Applications running within a container require all resources needed to be inside the container (dependencies, libraries, configuration files, and all other related files). There are different ways of creating containers, all requiring varying degrees of complexity to be provisioned. Utilising the Windows operating system to provision a new user or new desktop, are low-overhead, easily provisioned methods. Docker containers were originally developed for Linux, and there are now Windows versions as well. Docker containers share the host operating system. Windows Defender Application Guard creates single-purpose containers for running untrusted websites, isolating potential threats from the website from other applications and the rest of the operating system. The method chosen for creating the container should be appropriate to the situation.
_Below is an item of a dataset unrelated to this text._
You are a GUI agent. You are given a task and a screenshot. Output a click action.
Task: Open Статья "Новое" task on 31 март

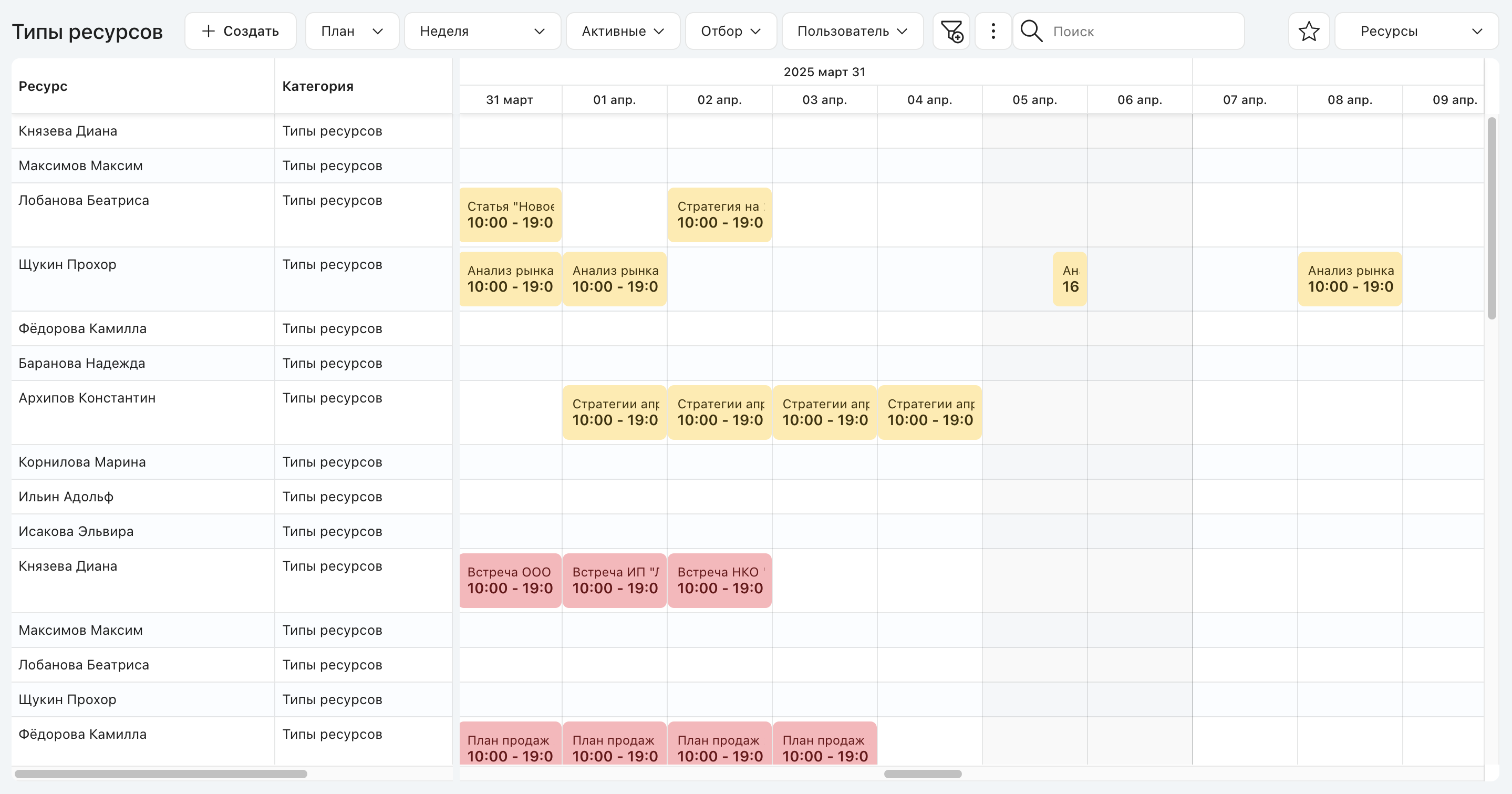pyautogui.click(x=510, y=215)
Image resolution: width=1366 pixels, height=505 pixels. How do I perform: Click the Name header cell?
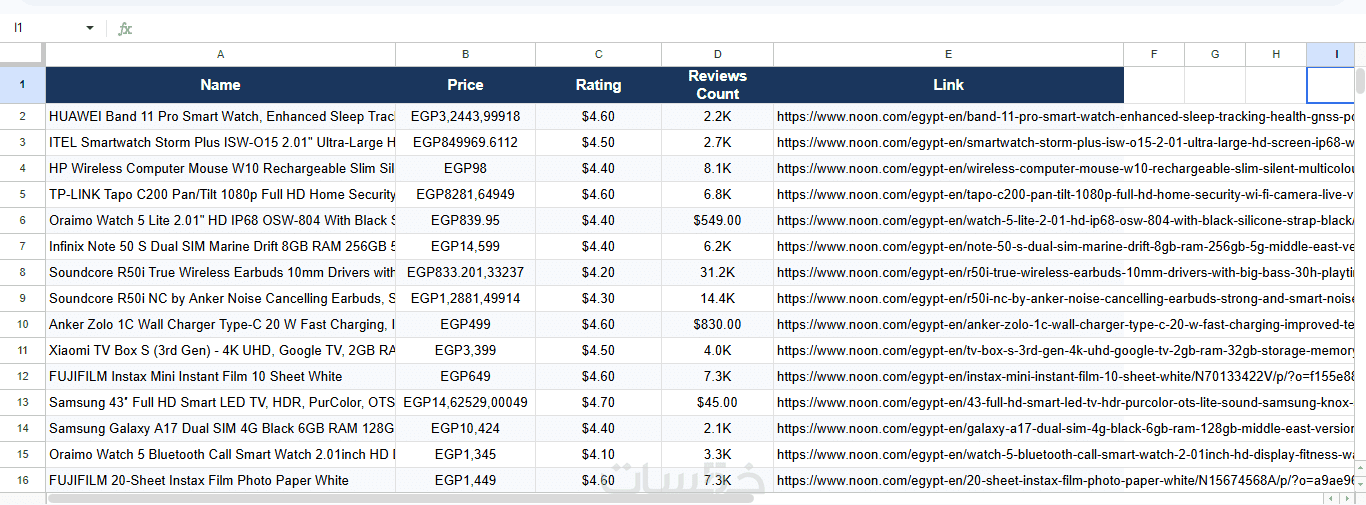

An application running inside a container has no access to applications or environment settings outside the container (i.e. both those on the host operating system as well as those in another container), and likewise, applications outside the container cannot access applications inside. This provides two-way security benefits as applications within a container have a degree of isolation from malicious applications residing on the host or in other containers, and any malicious code inside the container is isolated from outside. Security benefits of containers include:
- Containers enable control over the environment in which an application executes. A newly-created container is clean of any malware, and the environment can be established in the most secure manner. This narrows the attack vector – only the minimum services can be included in the container.
- Container environments are consistent, predictable and replicable. Security vulnerabilities can be defined and restricted.
- The container exists for the required time only, and is destroyed when no longer required, with leave-no-trace. When the container is destroyed, all applications within it cease execution.
- Environmental parity of containerisation enables laboratory testing to be extended to real-world situations with higher levels of confidence.
However, containerisation security can potentially be compromised. It is very important that applications involving sensitive data within a container are bolstered with additional security measures to those built into the container itself. Without additional security measures, containers can be vulnerable to:
- Malicious applications which are able to gain permissions to execute inside the container.
- Malicious applications which can gain access to applications and/or data within the container through the kernel (Kernel-level key loggers or screen capture for example).
Docker containers may have additional security threats such as allowing network traffic between containers by default, as well as enabling attackers who have gained access to one container to get access to other containers on the same host.
It is most important that containerised applications processing sensitive data should mitigate against security threats inherent in containerisation by utilising specific techniques to at least prevent malicious applications running within the container, as well as guarding against kernel level attacks on data such as key logging.